Input records ▸

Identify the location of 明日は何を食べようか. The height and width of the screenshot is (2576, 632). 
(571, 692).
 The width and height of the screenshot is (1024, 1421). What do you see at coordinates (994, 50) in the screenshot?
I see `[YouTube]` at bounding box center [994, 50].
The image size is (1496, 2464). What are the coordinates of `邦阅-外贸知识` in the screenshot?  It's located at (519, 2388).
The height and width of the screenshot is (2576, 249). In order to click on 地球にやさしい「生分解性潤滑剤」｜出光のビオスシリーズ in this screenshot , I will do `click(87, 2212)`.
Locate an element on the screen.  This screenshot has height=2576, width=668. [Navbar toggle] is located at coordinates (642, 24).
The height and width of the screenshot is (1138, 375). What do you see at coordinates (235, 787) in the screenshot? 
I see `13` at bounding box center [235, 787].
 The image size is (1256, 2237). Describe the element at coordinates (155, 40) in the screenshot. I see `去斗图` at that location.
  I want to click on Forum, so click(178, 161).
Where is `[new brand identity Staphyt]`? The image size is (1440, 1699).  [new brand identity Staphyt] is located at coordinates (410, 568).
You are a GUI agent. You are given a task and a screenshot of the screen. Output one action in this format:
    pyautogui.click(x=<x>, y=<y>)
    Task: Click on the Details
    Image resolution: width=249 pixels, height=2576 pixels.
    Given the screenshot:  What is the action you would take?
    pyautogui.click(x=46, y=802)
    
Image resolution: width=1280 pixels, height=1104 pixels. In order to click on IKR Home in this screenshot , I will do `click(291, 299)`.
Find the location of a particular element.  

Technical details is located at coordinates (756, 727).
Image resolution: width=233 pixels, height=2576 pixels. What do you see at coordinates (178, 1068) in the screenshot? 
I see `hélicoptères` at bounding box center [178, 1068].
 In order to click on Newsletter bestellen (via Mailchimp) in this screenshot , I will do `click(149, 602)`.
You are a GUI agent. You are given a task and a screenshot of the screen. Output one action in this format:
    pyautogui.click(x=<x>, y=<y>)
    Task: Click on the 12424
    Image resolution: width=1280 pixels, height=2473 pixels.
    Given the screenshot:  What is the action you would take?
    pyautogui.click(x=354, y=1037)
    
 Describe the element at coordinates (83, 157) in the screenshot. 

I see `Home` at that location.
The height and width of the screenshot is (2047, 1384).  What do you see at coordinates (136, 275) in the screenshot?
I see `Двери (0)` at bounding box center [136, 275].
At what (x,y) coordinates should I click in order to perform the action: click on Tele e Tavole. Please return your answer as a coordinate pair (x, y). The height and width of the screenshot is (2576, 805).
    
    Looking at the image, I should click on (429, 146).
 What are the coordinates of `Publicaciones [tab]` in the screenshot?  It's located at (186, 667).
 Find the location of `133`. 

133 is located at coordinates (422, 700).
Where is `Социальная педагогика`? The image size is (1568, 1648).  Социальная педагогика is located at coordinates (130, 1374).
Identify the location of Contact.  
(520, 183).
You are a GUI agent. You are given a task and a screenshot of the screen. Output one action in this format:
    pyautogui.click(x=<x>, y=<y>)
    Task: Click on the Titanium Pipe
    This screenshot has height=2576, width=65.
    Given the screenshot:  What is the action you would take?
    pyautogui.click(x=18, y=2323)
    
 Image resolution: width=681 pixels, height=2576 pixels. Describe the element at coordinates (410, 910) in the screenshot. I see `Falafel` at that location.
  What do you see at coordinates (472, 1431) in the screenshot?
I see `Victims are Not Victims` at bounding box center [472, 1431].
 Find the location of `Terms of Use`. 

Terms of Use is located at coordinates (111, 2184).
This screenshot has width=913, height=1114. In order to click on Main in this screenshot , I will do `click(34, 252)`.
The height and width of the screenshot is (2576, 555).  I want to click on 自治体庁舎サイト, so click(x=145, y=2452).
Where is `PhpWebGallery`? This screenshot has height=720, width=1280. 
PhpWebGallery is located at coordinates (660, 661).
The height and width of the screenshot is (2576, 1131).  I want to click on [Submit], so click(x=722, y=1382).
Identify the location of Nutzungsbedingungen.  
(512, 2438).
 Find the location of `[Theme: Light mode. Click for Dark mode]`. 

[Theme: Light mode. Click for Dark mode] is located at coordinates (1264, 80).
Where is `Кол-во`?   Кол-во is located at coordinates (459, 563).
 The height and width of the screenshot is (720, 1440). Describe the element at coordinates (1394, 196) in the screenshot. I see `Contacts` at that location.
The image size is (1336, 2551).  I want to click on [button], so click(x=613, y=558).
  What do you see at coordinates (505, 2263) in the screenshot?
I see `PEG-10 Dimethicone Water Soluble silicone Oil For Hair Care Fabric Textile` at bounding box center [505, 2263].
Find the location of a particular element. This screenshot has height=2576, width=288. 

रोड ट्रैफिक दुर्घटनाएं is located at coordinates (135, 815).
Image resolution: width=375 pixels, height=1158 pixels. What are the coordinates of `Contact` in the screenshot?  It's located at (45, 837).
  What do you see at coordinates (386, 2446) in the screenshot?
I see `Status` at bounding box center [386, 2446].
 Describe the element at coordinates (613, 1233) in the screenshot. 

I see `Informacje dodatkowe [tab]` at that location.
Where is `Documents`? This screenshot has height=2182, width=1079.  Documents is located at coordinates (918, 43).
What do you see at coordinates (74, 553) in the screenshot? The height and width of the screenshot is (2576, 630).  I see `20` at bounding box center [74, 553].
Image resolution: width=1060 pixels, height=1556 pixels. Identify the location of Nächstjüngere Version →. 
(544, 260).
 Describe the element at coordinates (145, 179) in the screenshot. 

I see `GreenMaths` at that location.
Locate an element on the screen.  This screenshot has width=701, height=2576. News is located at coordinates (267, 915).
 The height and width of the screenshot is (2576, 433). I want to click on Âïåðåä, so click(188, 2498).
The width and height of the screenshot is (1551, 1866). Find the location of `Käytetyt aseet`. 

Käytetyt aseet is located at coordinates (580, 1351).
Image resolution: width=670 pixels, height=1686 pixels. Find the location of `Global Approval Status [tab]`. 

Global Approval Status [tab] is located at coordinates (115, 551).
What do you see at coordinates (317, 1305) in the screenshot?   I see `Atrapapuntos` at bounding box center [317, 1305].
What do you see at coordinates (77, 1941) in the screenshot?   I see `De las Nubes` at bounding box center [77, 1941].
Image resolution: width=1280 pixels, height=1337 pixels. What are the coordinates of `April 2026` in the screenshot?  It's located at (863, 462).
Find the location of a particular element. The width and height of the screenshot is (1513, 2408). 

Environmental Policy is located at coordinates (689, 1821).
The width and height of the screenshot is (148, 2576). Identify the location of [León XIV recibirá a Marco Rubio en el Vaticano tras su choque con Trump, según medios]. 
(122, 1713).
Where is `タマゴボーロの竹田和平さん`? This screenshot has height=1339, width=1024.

The request ▸
Count the lines in the listing above that include the word "Describe", and reply with that number alone.

Expected answer ▸
6